8) Familiar faces. Eight players in the U.S. Girls’ Junior field teed it up last month in the U.S. Women’s Open at Shoal Creek, including Lucy Li, 15, of Redwood Shores, Calif. Li, who the following week helped the USA reclaim the Curtis Cup with a resounding 17-3 victory over Great Britain and Ireland, was one of three Girls’ Junior competitors to make the cut (T-55). Hailee Cooper, 18, of Montgomery, Texas, who teamed with future University of Texas teammate Kaitlyn Papp to win the 2016 U.S. Women’s Amateur Four-Ball title, also tied for 55th, while the aforementioned Wang tied for 34th. The other five players completing the Women’s Open - Girls’ Junior double bill are Gina Kim, Yujeong Son, Shepherd, Dana Williams and Celeste Dao.
9) Strong pedigree. Some of the game’s greatest players have etched their names on the U.S. Junior Amateur and U.S. Girls’ Junior trophies, including the aforementioned Woods, Spieth, Lopez and Stacy. Other notables to have won the U.S. Junior Amateur include 1973 U.S. Open champion Johnny Miller (1964), , 2001 British Open champion and former world No. 1 David Duval (1989), and PGA Tour winners Hunter Mahan (1999) and Brian Harman (2003).

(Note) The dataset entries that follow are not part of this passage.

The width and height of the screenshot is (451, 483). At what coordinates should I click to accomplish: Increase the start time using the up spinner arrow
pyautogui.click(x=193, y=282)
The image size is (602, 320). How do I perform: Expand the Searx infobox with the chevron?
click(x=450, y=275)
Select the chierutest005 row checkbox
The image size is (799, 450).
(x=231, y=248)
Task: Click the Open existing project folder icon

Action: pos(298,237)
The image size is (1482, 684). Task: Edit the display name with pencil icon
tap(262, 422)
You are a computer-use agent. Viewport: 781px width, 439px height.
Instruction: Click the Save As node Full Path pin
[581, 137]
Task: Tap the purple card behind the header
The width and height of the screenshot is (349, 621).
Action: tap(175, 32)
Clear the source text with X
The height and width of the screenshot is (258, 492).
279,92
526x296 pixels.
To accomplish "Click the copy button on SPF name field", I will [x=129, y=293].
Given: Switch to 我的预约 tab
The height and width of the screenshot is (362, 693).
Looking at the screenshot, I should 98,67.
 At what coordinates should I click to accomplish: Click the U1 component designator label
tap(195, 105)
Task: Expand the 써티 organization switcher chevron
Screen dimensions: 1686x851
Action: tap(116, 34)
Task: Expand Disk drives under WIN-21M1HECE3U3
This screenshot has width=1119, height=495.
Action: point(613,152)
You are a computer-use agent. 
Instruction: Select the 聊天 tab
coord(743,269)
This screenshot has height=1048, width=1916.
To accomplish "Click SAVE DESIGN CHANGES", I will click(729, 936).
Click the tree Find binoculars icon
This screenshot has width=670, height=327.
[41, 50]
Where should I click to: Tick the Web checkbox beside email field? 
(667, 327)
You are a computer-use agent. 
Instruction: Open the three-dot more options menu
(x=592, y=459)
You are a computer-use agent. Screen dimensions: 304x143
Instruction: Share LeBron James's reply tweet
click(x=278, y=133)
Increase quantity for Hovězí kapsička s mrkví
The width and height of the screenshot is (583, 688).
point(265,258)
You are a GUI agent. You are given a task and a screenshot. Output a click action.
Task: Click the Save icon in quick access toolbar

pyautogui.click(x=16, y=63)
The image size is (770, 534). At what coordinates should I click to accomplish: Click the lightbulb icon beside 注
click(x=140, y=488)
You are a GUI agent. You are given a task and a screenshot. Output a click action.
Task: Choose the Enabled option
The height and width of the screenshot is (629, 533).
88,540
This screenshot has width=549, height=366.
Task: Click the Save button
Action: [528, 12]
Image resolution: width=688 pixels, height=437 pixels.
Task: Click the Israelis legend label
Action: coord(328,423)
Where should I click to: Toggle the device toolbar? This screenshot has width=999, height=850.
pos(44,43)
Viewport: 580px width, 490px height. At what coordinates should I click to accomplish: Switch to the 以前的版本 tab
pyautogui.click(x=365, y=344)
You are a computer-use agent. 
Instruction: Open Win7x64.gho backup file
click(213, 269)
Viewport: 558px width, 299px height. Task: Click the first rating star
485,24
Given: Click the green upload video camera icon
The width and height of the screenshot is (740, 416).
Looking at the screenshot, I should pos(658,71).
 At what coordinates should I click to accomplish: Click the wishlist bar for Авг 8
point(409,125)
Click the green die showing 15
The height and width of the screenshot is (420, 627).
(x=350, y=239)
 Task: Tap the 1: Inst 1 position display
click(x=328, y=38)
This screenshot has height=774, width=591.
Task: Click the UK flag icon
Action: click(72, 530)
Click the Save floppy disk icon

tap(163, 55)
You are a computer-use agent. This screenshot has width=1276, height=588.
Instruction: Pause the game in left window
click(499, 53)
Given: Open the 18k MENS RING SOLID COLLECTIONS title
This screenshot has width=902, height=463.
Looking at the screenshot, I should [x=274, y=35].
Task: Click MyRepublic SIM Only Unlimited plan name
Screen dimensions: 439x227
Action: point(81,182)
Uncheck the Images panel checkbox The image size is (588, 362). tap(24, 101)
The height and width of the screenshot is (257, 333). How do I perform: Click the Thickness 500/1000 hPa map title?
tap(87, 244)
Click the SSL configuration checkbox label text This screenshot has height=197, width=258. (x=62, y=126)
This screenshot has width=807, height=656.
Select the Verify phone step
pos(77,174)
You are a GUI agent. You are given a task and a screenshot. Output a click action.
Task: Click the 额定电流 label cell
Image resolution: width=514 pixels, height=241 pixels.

Notable U.S. Girls’ Junior champions include Hall of Famers and multiple U.S. Women’s Open champions Mickey Wright (1952) and JoAnne Gunderson Carner (1956), Hall of Famer and 1980 U.S. Women’s Open champion Amy Alcott (1973), Lexi Thompson (2008), reigning U.S. Women’s Open champion Ariya Jutanugarn (2011), two-time U.S. Women’s Open champion Inbee Park (2002) and four-time LPGA Tour winner Minjee Lee (2012), whose younger brother, Min Woo, won the U.S. Junior Amateur in 2016.